The start page of iBeetle Base. (A) An overview of the start page, where the user can either perform a quick search for a gene, ID's or a morphological structure of interest. A search for data sets affecting the leg is shown. To facilitate the search the input field suggests terms or synonyms based on the typed characters (black arrow a). (B) Clicks on the button at the end of the input field (black arrow b) show all terms used in the screen providing an alternative way to find terms. (C) A detailed view of different drop-down menus is shown (‘Temporal, local or logical specifications’, ‘Altered aspect’ and ‘Nature of change’), which further specify the nature of the phenotype. The respective lists are reduced to the terms that are used or combined in the screen. Arrow d points to the buttons, which enables the user to combine two or more search aspects.
Complex queries can be assembled by combining several search aspects with logical operators. After the search criterion for the first aspect is entered in the search form, a new aspect can be added by choosing one of the buttons ‘And’, ‘Or’, ‘Not’ (Figure 1, arrow d). In the ‘Your search’ field all aspects are shown and can be selected for editing the search form.
To identify most relevant phenotypes with low number of false positives, it is recommended to start with a rather broad search for an affected anatomical entity at a certain stage and a penetrance >50%. Any further restriction will make the hits more specific but will also lead to an increase of false negatives.
Clicking the search button will retrieve an overview of the search results (Figure 2). In the resulting table all annotations fitting the search criteria are listed along with the EQM annotations (Figure 2, arrow a) and respective penetrance (Figure 2, arrow b). Previews of the images documenting the respective annotations can be displayed in different sizes. Further information on the gene and additional phenotypes can be found upon click on the details page (see below). Based on these pieces of information the user can deselect data sets (Figure 2, arrow c) and a consolidated list is provided upon clicking on ‘Refresh’. The resulting list can be exported or saved (Figure 2, arrow d).
Figure 2.
Partial view of the table with the search results. All research results are shown, which fulfil the selected criteria. In the shown example, the search for data sets affecting the pretarus leads to 37 results (not all data sets are shown). The results are listed including the EQM annotations (arrow a) and the respective penetrance (arrow b). Images can be displayed in different sizes. Arrow c points to the button, which allows the user to deselect specific data sets. The corresponding results list can be exported or saved (arrow d). Arrow e points to the search term counts, which includes all terms used for the semantic search. The numbers indicate how many annotations were retrieved for a specific morphological term.
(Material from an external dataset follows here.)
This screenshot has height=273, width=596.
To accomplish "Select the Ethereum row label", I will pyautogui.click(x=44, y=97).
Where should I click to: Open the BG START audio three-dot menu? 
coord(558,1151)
For further information or optimization of the search strategy, the number of annotations retrieved for a specific morphological term is displayed by expanding the panel ‘Search terms count’ (Figure 2, arrow e).
Quick search for genes
A complementary way of using iBeetle-Base is a search for the functions of a given gene. To this end, gene identifier (i.e. TC number) or Drosophila ortholog (e.g. CG number or name) are entered in the ‘Quick search’ field in the menu bar (Figure 1A). If the search term is non-ambiguous the user is redirected to the corresponding details page (Supplementary Material, Figure S1). If several data sets fit the search term, a list is displayed where the user is able to choose the preferred ones.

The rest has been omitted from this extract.